El Día de la Tierra 365 veces al año

Publicado viernes, 20 de abril 2018

“Desde 1964 hasta hoy, la producción de plástico se ha multiplicado por 20 y en los próximos 30 años se prevé que las cifras se puedan multiplicar por cuatro.”

Con estos datos y para no permitir que el problema sea irreversible, el Día de la Tierra 2018, programado para el 22 de abril, tendrá como lema «Por el fin de la contaminación del plástico».

Una decisión responsable

El 60 % del plástico que termina en los mares en la actualidad proviene de China, Filipinas, Tailandia, Indonesia y Vietnam. Pero las soluciones para reducir la contaminación producida por esas mareas de botellas y envases –que constituyen la mayoría de los plásticos que terminan en las aguas– no solo están en manos de estos países y de los productores de envases de distinto tipo.

Proteger los ríos, mares y océanos de la contaminación es una posibilidad al alcance de cada uno de nosotros y de la sociedad. Cada uno de los ciudadanos y de las comunidades puede actuar de manera responsable y tomar la iniciativa para limpiar el medio ambiente del plástico del que en la actualidad está invadido.

“Con ocasión del Día de la Tierra, en el National Geographic Festival de la Ciencia de Roma se realizará una charla con el título «¿Qué futuro tiene la Tierra?» en la que también participará el patrón de barco green Andrea Fantini.”
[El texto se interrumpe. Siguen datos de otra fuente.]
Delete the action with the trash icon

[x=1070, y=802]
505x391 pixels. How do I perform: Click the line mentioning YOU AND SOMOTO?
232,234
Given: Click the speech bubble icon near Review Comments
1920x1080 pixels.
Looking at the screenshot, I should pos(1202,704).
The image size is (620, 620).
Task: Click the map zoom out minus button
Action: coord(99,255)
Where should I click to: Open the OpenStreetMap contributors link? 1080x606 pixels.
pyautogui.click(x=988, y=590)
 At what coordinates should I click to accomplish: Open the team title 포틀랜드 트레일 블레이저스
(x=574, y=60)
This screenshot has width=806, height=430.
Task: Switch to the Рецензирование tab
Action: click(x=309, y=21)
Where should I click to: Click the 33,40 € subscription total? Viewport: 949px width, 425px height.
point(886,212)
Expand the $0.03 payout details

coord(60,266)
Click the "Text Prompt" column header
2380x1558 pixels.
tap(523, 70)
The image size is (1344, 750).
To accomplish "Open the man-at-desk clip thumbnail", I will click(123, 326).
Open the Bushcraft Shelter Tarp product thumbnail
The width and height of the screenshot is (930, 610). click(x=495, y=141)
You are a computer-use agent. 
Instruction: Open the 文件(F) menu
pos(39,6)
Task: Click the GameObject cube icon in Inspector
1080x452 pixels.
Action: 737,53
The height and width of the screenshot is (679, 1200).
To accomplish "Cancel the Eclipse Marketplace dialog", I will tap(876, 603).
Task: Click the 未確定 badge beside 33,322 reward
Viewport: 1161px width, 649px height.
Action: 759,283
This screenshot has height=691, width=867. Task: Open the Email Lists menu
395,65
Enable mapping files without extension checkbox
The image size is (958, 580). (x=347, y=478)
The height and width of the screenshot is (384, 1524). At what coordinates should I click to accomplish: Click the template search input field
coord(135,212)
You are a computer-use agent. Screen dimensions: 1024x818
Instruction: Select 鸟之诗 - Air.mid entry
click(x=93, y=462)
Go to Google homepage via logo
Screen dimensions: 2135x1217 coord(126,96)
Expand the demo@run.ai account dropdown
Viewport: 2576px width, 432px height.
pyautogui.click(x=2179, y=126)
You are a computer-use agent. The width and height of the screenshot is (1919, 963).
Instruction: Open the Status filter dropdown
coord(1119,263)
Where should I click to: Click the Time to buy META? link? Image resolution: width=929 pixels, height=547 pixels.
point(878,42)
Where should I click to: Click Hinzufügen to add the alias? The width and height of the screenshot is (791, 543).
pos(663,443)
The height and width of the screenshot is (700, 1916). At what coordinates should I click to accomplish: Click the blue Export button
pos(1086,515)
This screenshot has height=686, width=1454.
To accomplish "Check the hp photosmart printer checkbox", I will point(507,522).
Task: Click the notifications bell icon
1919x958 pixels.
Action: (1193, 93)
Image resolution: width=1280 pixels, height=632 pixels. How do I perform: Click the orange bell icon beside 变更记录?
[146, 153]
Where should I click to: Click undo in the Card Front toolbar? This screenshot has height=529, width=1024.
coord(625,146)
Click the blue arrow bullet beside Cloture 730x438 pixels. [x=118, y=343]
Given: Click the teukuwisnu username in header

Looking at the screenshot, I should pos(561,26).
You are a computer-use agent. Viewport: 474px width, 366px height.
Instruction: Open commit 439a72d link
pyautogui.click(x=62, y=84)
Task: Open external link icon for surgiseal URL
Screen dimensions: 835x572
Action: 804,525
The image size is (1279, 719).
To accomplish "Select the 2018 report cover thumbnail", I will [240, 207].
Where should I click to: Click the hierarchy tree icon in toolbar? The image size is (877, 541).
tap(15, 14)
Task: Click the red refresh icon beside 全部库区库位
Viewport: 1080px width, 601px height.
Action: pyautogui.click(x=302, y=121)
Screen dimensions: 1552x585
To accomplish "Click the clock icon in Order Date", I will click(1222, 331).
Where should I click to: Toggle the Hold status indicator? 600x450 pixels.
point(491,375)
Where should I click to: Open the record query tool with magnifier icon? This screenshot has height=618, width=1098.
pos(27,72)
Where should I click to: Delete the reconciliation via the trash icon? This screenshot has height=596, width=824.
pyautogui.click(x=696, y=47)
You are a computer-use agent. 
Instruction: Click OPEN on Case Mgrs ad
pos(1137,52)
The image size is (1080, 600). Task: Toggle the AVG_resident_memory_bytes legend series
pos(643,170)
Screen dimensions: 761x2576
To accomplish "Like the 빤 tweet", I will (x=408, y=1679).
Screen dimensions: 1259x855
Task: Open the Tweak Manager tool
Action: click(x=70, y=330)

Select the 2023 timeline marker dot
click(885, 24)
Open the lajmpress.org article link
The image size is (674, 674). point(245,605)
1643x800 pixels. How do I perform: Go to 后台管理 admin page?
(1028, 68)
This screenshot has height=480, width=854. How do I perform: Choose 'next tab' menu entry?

Limpiar los ríos innovando

Nuestra central hidroeléctrica de El Canadá, en Guatemala es uno de los ejemplos de cómo EGP realiza su trabajo diario usando las instalaciones no solo para producir energía eléctrica, sino también para contribuir al cuidado del medio ambiente y de las comunidades locales.

En los 145 km del Río Samalá, río que ha contribuido al desarrollo de la agricultura y de la economía de Guatemala, personas y empresas vierten a menudo sustancias contaminantes y plásticos. Esta triste costumbre ha transformado este río de recurso en problema medioambiental, convirtiéndolo en uno de los más contaminados del país.

“La central de EGP de El Canadá se ha convertido en una presa para esta invasión de contaminantes. La agonía del Río Samalá se interrumpió cuando nuestra central comenzó a desempeñar un papel insólito para una central hidroeléctrica: el de depuradora.”

El agua del río se filtra en una primera fase con una gran rejilla que detiene los objetos y restos de grandes dimensiones y, en una segunda fase, con un dispositivo que se centra en los residuos de menor tamaño.

Los residuos recuperados en nuestras instalaciones se separan y reciclan: el plástico se reutiliza y los residuos que se pueden quemar se convierten en combustible para la industria.

Juntos por el cambio

En Estados Unidos, las personas que trabajan en la sede general de Enel Green Power North America de Andover son conocidas por las comunidades locales por los días que pasan todos los años limpiando parques y ríos de residuos y plástico.

“Todos los años decenas de voluntarios de EGP participan en la limpieza de las orillas del río Merrimack en Massachusetts y la empresa participa activamente en el proyecto Clean River Project.”

Al otro lado del charco, en Italia, es casi una costumbre que las personas que trabajan en la sede general de EGP participen en las jornadas organizadas por Legambiente para limpiar los parques públicos y las playas.

En el parque municipal Ponte Vecchio, a orillas del río Aniene y en la costa del Tirreno de Capocotta los voluntarios de EGP y Legambiente trabajaron codo con codo para limpiar de plástico y basura las zonas de césped, las playas, las dunas y el mar.

“En 2017, más de 160 personas dedicaron su tiempo a días de voluntariado para el cuidado del bien común y del territorio de Roma y alrededores.”

Un compromiso personal y compartido para cuidar el medio ambiente y para proteger ecosistemas y espacios públicos verdes. Una manera simple para contener la marea de plásticos y basura que amenaza muchos territorios por abandono y por falta de responsabilidad y de perspectiva de aquellos que contaminan.